[Stored data entries]
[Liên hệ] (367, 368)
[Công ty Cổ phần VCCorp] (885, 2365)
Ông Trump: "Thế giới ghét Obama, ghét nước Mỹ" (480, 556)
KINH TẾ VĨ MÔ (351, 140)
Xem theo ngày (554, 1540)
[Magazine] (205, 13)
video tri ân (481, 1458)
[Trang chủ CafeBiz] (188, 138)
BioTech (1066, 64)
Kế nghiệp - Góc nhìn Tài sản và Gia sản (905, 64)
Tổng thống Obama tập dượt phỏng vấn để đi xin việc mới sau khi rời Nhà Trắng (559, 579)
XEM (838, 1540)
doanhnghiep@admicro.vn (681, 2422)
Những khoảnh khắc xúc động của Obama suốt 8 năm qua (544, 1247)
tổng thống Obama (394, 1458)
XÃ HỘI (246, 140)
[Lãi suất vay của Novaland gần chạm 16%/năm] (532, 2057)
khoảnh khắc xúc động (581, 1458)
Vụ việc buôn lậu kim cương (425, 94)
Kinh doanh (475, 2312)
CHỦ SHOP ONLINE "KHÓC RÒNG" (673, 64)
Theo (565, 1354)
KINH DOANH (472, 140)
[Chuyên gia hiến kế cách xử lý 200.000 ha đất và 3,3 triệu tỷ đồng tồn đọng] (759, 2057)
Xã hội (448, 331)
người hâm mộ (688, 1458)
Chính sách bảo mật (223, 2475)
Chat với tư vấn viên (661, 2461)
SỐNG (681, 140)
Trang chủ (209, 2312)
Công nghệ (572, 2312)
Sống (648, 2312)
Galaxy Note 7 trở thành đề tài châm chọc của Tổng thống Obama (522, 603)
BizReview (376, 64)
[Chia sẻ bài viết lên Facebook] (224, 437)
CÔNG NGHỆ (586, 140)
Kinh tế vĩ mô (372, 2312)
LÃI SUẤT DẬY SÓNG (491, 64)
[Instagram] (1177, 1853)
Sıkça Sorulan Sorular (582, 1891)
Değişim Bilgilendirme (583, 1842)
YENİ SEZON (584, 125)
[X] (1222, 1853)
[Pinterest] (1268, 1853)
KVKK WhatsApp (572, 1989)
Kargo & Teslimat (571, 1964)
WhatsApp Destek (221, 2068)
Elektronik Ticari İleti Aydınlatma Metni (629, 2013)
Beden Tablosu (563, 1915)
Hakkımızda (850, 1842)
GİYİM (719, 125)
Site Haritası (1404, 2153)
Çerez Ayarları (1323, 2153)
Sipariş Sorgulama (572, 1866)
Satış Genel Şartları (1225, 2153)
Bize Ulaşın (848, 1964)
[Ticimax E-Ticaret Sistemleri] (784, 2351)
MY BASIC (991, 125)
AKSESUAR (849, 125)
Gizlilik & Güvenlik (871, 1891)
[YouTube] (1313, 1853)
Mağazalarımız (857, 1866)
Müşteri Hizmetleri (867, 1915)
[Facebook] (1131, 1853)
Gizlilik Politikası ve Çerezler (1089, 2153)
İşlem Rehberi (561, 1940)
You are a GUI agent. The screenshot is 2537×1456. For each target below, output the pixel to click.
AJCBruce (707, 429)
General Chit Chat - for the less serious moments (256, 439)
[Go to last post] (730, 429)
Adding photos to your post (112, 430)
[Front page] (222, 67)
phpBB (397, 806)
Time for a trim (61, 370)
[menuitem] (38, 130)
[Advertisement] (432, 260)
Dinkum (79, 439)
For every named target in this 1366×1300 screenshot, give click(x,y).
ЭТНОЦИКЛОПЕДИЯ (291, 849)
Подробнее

# [YOUR TASK]
Above are the records. Print exactly, and only, the lines from the line with "Müşteri Hizmetleri (867, 1915)" to the line with "AJCBruce (707, 429)", both inclusive.

# [SOLUTION TO THE PROBLEM]
Müşteri Hizmetleri (867, 1915)
[Facebook] (1131, 1853)
Gizlilik Politikası ve Çerezler (1089, 2153)
İşlem Rehberi (561, 1940)
You are a GUI agent. The screenshot is 2537×1456. For each target below, output the pixel to click.
AJCBruce (707, 429)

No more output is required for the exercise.